*** Opening of RECORDS TO USE ***

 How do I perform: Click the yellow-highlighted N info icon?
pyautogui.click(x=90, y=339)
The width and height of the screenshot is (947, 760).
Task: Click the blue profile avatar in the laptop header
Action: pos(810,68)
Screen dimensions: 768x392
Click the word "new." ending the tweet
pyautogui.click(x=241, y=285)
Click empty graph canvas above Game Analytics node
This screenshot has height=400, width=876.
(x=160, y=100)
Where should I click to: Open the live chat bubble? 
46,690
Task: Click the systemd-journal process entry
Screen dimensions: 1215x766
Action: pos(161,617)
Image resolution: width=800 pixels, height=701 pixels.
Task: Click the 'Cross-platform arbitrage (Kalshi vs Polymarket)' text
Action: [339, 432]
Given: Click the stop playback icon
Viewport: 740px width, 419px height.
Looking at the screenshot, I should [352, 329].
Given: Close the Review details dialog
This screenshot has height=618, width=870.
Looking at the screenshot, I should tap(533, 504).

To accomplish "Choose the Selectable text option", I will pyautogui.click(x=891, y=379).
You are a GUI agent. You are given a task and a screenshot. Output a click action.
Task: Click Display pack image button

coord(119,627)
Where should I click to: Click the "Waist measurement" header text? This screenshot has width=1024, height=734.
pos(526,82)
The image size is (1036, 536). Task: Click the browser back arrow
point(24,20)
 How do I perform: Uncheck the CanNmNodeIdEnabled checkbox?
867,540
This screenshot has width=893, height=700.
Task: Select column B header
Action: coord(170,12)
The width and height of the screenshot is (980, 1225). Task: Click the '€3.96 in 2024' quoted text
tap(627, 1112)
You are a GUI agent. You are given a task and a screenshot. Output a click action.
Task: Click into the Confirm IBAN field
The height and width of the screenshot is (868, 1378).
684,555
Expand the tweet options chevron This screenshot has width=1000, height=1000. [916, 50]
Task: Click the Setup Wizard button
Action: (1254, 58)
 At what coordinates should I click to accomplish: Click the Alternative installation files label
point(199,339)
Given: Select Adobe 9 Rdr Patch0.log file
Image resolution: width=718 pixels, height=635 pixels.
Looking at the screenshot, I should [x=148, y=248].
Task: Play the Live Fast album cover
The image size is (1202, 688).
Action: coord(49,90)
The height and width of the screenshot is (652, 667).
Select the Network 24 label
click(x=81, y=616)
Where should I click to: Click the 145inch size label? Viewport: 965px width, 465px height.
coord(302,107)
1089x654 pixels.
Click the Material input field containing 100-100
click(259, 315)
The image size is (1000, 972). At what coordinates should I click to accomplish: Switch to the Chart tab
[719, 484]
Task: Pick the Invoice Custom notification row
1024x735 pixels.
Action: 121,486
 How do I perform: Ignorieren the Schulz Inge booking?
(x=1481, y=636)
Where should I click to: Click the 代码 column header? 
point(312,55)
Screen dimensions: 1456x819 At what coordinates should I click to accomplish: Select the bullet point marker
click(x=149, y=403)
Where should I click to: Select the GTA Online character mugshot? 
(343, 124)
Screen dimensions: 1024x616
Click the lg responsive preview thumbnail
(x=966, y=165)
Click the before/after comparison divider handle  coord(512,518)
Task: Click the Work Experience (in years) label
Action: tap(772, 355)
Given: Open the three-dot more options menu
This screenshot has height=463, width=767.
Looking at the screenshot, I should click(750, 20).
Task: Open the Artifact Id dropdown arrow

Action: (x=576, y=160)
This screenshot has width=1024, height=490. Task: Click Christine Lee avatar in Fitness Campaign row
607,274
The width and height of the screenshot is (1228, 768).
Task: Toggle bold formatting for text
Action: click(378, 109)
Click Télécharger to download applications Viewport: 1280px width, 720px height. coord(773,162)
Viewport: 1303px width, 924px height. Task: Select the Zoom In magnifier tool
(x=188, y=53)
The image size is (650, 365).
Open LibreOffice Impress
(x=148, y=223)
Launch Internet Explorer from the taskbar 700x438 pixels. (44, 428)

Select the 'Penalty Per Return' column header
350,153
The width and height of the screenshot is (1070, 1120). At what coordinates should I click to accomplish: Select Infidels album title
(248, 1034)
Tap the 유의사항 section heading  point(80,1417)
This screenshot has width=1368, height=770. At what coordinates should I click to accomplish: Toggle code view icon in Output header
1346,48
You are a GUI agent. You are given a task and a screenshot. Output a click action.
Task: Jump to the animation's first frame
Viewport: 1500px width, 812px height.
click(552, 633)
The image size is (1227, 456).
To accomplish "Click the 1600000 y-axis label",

*** Close of RECORDS TO USE ***

The line containing "The image size is (650, 365)." marks where to begin; copy it and every later line exactly, through the end of the data.

• [COMPLETED EXERCISE]:
The image size is (650, 365).
Open LibreOffice Impress
(x=148, y=223)
Launch Internet Explorer from the taskbar 700x438 pixels. (44, 428)

Select the 'Penalty Per Return' column header
350,153
The width and height of the screenshot is (1070, 1120). At what coordinates should I click to accomplish: Select Infidels album title
(248, 1034)
Tap the 유의사항 section heading  point(80,1417)
This screenshot has width=1368, height=770. At what coordinates should I click to accomplish: Toggle code view icon in Output header
1346,48
You are a GUI agent. You are given a task and a screenshot. Output a click action.
Task: Jump to the animation's first frame
Viewport: 1500px width, 812px height.
click(552, 633)
The image size is (1227, 456).
To accomplish "Click the 1600000 y-axis label",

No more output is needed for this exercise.